Homayra Ziad : le dialogue judéo-musulman ne doit pas servir à masquer l’injustice

dialogue judéo-musulman
Homayra Ziad.

Co-présidente du groupe d’études interreligieuses et interconfessionnelles de l’American Academy of Religion, docteure en études islamiques de l’Université de Yale aux Etats-Unis, Homayra Ziad a exprimé ses vives critiques de certaines formes de rencontres interreligieuses judéo-musulmanes réalisées sur le dos des populations palestiniennes. Mizane.info vous propose de large extraits de cette tribune publié dans les colonnes anglophones du Muslim Matters.

J’étais membre de l’organisation Initiative du leadership musulman (MLI) à l’Institut Shalom Hartman de Jérusalem. Le MLI a été présenté comme une expérience immersive pour que les participants musulmans engagent des discussions avec des érudits et des éducateurs juifs à propos de leur vie religieuse et de leur relation avec Israël.
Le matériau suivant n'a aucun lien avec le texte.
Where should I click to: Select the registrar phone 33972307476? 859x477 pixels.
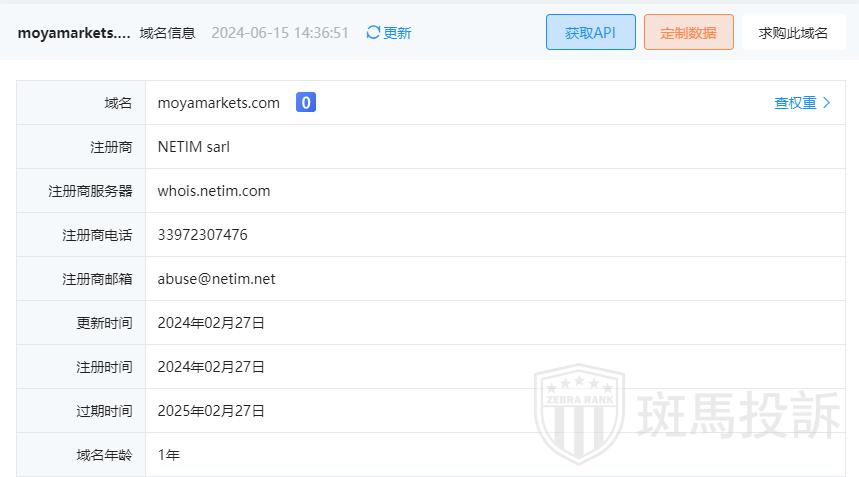203,234
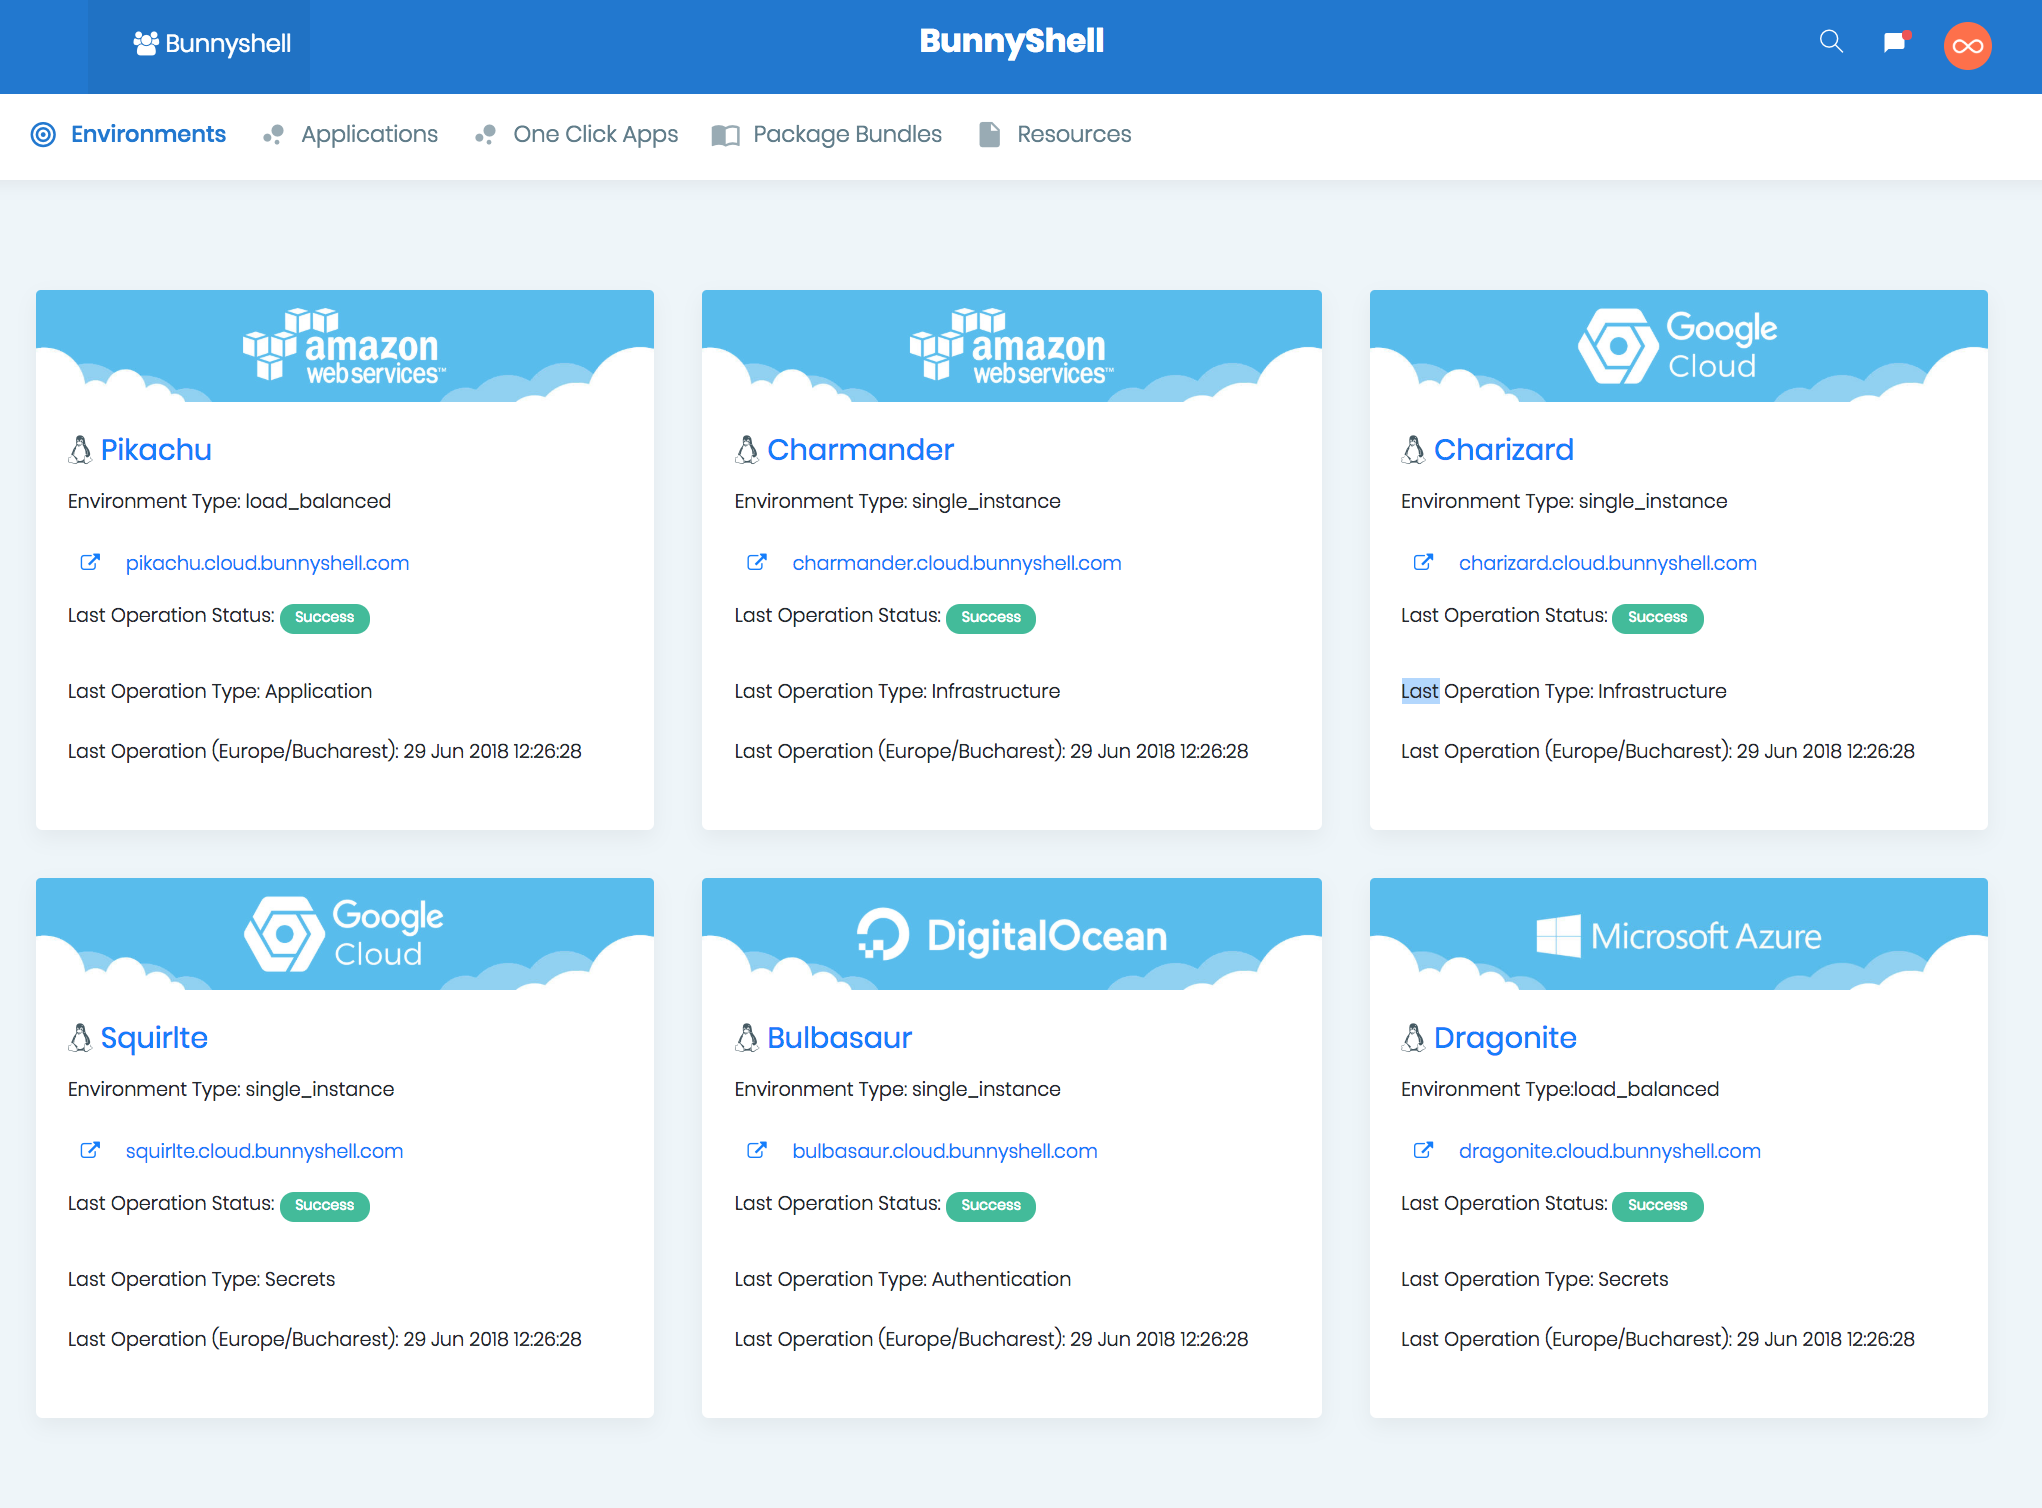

Permettez-moi de déclarer sans équivoque que c’était une grave erreur et une arrogance flagrante de ma part d’avoir joué un rôle quelconque dans ce programme.

Le MLI était, et continue d’être, un projet de division et nuisible pour les communautés musulmanes américaines. Des projets comme le MLI incarnent des valeurs qui privilégient les récits de pouvoir centrés sur l’État et excluent structurellement les voix de ceux qui sont le plus lésés par ces récits. Le MLI exclut les voix des Palestiniens (sauf celles qui sont les mieux conservées). Ceux d’entre nous qui ont déjà apporté notre soutien à cette initiative doivent faire face à la blessure morale que nous avons infligée aux communautés dans lesquelles nous travaillons. L’impératif de dialogue ne peut justifier de renoncer à une analyse du pouvoir, car ce sont précisément ces analyses qui nous donnent une plus grande clarté morale quant à notre engagement sur des projets significatifs de justice. Chercher un siège à la table du pouvoir au détriment de ceux qui sont privés de leurs droits par cet exercice du pouvoir est un choix moralement bancal.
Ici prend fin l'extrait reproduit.